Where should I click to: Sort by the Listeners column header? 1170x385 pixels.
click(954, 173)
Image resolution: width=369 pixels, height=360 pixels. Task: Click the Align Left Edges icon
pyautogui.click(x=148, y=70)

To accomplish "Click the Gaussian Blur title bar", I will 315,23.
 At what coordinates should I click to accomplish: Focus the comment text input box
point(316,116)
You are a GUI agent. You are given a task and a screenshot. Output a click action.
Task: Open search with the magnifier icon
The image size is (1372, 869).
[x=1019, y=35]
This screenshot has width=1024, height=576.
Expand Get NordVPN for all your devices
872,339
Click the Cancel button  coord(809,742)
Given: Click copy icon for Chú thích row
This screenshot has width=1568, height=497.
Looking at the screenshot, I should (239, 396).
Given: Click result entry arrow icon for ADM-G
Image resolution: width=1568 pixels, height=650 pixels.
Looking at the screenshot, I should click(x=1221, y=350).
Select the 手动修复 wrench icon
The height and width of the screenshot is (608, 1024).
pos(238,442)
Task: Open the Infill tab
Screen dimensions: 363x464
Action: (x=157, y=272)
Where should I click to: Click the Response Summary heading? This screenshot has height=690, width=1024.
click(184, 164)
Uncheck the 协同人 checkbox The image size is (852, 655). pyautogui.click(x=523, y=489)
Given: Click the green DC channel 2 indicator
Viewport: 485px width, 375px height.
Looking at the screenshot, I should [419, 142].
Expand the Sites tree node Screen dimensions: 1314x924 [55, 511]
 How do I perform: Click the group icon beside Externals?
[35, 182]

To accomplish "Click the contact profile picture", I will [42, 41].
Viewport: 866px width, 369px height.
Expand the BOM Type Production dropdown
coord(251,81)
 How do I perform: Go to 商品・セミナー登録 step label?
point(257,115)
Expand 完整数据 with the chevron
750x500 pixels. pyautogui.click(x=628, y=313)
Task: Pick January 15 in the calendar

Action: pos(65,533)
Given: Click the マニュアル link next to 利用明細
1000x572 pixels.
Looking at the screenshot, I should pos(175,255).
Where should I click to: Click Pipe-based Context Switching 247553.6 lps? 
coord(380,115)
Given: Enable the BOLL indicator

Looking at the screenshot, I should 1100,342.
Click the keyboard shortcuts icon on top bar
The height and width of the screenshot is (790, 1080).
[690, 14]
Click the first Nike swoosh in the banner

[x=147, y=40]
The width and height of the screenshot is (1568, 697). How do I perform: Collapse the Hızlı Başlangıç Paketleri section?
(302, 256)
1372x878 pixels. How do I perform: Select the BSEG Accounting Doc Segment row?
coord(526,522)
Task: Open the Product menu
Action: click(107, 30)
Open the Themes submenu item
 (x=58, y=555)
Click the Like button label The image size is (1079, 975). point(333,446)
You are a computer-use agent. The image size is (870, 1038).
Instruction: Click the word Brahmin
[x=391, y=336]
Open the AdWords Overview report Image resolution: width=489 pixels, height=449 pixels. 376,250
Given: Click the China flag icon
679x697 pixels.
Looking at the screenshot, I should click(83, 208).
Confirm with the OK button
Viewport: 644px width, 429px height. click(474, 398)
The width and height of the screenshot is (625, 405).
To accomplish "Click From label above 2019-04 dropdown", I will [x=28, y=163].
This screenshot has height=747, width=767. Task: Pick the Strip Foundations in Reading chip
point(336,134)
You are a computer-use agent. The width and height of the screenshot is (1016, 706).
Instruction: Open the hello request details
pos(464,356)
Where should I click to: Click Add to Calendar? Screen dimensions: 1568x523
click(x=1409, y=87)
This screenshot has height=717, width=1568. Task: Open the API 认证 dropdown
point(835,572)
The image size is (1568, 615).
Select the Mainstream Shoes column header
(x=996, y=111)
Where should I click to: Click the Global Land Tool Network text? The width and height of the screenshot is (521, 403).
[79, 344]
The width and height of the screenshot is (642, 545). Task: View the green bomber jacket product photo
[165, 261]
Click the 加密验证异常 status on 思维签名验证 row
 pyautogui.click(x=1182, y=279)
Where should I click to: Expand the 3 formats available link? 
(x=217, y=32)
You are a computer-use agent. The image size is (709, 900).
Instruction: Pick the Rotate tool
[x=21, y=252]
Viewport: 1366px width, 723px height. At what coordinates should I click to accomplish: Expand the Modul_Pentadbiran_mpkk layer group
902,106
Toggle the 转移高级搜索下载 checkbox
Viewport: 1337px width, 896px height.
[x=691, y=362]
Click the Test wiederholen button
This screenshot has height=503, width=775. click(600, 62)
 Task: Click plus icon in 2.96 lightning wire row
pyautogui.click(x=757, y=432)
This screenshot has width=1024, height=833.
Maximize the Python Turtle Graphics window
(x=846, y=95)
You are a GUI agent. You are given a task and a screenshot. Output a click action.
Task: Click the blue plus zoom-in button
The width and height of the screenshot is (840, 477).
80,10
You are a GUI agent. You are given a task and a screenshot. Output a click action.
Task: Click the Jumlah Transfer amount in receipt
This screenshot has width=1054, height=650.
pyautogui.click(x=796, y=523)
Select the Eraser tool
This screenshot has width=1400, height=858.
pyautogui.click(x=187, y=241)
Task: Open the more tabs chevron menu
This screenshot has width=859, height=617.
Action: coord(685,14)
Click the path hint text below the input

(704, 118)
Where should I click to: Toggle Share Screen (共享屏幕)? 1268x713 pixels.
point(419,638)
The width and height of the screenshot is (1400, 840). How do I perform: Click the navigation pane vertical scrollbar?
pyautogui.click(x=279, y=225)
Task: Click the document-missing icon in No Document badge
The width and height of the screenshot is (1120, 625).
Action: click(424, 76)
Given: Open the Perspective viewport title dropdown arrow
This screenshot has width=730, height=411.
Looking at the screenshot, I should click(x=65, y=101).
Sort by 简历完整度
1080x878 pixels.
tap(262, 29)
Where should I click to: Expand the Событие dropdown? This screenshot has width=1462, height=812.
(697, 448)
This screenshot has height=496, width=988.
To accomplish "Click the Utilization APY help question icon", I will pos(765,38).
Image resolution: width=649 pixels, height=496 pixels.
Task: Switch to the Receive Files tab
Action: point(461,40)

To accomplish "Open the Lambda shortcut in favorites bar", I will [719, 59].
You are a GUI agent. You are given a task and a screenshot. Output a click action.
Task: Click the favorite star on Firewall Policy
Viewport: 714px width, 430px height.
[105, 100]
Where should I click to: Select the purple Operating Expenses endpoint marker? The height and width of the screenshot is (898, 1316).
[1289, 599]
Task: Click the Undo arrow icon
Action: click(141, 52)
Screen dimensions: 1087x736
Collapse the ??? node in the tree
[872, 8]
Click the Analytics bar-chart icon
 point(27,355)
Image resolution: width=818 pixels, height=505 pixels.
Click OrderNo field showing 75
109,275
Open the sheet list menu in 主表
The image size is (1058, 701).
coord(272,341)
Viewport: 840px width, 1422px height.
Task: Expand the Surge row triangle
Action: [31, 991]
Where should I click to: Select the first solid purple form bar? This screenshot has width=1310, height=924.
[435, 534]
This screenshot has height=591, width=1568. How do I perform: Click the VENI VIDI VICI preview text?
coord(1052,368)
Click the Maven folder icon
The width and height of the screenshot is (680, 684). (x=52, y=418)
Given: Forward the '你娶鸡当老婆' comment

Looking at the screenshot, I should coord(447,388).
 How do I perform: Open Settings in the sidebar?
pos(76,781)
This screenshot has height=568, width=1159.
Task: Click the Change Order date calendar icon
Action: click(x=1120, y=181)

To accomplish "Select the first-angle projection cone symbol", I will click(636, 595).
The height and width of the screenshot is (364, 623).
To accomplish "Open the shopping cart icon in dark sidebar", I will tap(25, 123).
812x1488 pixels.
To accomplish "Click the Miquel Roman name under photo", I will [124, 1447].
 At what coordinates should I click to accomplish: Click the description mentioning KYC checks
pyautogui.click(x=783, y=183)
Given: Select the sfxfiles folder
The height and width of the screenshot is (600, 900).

——————————

What is needed
Pull out every line of the entries that includes the word "title".

Solution
To accomplish "Click the Gaussian Blur title bar", I will 315,23.
Given: Open the Perspective viewport title dropdown arrow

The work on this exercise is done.